Três tipos de trabalho que não serão trocados por IA tão cedo

Nenhum dos estudos crava uma lista oficial dos “trabalhos imunes”, mas o conjunto de evidências aponta para três grupos de atividades com maior resistência à automação completa — na medicina e fora dela:

1. Trabalho manual altamente especializado
Cirurgiões, anestesistas, intensivistas fazendo procedimentos, enfermeiros em UTI, fisioterapeutas de leito. A barreira aqui é menos de algoritmo e mais de corpo: falta braço, tato, improviso motor fino. Robótica avança, mas ainda sob supervisão humana e com responsabilidade ancorada no profissional, que responde por complicações, decide quando parar e ajusta a conduta diante de uma variação anatômica inesperada.

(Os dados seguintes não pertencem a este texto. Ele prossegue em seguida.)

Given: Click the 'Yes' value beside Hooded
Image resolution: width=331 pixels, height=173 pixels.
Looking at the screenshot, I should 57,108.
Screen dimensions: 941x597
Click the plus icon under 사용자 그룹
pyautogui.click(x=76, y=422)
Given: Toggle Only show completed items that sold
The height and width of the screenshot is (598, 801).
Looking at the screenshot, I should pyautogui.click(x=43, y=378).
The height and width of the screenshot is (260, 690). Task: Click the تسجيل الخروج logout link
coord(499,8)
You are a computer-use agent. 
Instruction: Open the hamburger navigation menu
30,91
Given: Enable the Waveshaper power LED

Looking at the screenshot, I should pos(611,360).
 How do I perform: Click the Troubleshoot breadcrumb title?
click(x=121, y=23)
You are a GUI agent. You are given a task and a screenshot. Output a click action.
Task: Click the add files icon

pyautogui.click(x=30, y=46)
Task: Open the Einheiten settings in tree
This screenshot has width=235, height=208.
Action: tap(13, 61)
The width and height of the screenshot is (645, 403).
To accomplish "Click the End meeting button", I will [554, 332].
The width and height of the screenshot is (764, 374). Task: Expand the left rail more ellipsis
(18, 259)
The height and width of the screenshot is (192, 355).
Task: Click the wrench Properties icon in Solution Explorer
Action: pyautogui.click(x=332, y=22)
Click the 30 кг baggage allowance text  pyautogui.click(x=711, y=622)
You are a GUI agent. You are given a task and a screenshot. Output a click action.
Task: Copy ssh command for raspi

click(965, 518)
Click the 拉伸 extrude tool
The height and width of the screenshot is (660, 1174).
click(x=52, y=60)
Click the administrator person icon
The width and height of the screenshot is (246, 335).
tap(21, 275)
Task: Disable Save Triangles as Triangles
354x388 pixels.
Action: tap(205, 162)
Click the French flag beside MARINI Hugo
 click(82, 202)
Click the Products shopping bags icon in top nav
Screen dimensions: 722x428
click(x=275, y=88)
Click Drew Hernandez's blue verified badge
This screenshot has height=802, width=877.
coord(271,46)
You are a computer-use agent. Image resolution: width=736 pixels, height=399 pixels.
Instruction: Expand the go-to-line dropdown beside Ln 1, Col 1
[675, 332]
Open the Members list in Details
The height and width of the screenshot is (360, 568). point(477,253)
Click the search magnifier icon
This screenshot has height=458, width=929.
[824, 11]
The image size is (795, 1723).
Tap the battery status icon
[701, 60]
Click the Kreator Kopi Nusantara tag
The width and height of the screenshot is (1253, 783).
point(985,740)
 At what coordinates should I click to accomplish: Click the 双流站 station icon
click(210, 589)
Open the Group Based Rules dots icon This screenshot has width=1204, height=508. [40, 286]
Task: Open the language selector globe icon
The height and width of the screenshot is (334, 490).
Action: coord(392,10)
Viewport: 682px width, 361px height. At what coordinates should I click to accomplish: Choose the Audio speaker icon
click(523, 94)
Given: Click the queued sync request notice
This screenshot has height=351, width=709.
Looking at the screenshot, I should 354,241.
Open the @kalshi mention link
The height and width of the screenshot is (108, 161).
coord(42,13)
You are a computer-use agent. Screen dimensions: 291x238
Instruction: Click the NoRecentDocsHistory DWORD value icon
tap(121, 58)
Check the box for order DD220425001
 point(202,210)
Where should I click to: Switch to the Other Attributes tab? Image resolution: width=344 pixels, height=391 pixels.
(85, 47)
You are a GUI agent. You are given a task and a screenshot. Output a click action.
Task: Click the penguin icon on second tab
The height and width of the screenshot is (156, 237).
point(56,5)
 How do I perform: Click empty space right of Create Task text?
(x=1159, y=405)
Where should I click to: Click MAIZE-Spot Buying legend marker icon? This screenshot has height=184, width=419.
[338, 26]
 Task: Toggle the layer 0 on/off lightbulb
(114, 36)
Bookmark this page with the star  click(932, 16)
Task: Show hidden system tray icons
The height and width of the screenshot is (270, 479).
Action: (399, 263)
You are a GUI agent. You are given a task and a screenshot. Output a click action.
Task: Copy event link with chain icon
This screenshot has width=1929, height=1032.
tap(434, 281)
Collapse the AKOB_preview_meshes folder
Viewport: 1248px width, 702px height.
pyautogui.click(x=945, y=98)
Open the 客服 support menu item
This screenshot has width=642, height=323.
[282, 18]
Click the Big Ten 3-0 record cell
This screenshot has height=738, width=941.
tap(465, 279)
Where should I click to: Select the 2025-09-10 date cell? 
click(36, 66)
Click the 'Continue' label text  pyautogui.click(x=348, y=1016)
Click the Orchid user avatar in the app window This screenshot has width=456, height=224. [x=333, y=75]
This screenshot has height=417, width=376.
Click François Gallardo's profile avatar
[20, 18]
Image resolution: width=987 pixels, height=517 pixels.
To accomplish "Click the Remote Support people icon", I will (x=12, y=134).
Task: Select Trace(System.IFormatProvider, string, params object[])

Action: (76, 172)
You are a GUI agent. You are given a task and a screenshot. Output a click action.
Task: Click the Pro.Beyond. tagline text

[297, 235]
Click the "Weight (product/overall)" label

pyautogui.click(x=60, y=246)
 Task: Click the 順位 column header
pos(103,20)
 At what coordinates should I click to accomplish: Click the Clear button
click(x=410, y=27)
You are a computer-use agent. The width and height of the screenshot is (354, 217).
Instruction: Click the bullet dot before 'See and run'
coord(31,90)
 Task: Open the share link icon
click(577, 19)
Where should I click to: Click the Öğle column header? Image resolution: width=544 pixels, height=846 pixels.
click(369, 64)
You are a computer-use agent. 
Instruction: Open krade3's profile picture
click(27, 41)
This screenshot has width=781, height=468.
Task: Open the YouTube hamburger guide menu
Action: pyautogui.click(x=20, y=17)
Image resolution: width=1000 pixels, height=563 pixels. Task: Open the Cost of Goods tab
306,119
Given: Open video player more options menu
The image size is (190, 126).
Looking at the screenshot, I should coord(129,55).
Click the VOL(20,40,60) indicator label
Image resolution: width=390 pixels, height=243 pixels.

2. Trabalho de alta conexão humana
Médicos de família, psiquiatras, paliativistas, terapeutas: funções em que confiança, leitura de contexto e construção de narrativa são parte do próprio tratamento. A literatura sobre IA em saúde, da AAMC à análise publicada em Diagnostics, converge em um ponto: sistemas atuais não têm senso moral nem empatia autêntica; simulam. Essa simulação basta para parte das interações, como tirar dúvidas simples ou reexplicar bula, mas não sustenta sozinha atendimentos de longo prazo com sofrimento psíquico, conflitos familiares e decisões de fim de vida na mesa.

3. Trabalho de coordenação, julgamento e responsabilidade
Cargos que decidem o que fazer com o output da IA: quem assina o pedido de exame, quem responde pelo erro, quem escolhe entre duas opções estatisticamente equivalentes levando em conta a vida real do paciente. O review em Diagnostics é categórico ao descrever o cenário atual: barreiras regulatórias e de responsabilidade civil travam a autonomia plena dos algoritmos, que, por enquanto, entram como suporte, não como autoridade final, e continuam exigindo um responsável humano para dar nome e CRM às decisões.

No limite, o cenário descrito por Bill Gates — de reservar legalmente certos atos a humanos, mesmo quando a máquina “passa na prova” — pode virar o último escudo dos médicos contra o desemprego em massa. Isso implica um embate direto com a lógica de custo: seria preciso convencer acionistas e governos a financiar, de propósito, trabalhos que a planilha rotularia como “ineficientes”, preservando consultas mais longas, equipes maiores e tempo de escuta em vez de empurrar tudo para a tela.

Entre o hype e o risco: quem segura o freio?

Os dados já em campo batem de frente com o discurso corporativo de que IA clínica hoje é “quase perfeita”. O próprio estudo da Penn State mostra que, para o usuário comum, a combinação de 76% de acerto com mais de 20% de erro e casos de alto potencial de dano é explosiva: um chatbot que erra o dobro de um médico, mas fala com confiança, vira risco prático, não só curiosidade acadêmica, principalmente em sistemas de saúde pressionados a cortar custo.

Ao mesmo tempo, proibir IA em saúde já saiu do cardápio. Pesquisas citadas mostram que um terço dos adultos americanos já pediu para chatbots explicarem exames, sintomas ou tratamentos, e especialistas ouvidos em diferentes trabalhos projetam esse número em alta contínua. Entre zero algoritmo e IA autônoma sem médico por perto, a zona de atrito real está no meio: usar máquina para reduzir papelada, triagem burra e erro humano óbvio — sem permitir que isso vire desculpa para cortar tempo de consulta, treinar menos médicos ou terceirizar o vínculo a um prompt.

A parte irônica da história é que, se Emanuel e Khosla estiverem certos e a IA realmente superar o combo médico+IA em tarefas técnicas até 2030, o gargalo deixa de ser tecnologia e passa a ser política pública: alguém terá de decidir, em lei e orçamento, quantos minutos de ser humano ainda cabem entre o chatbot e o prontuário.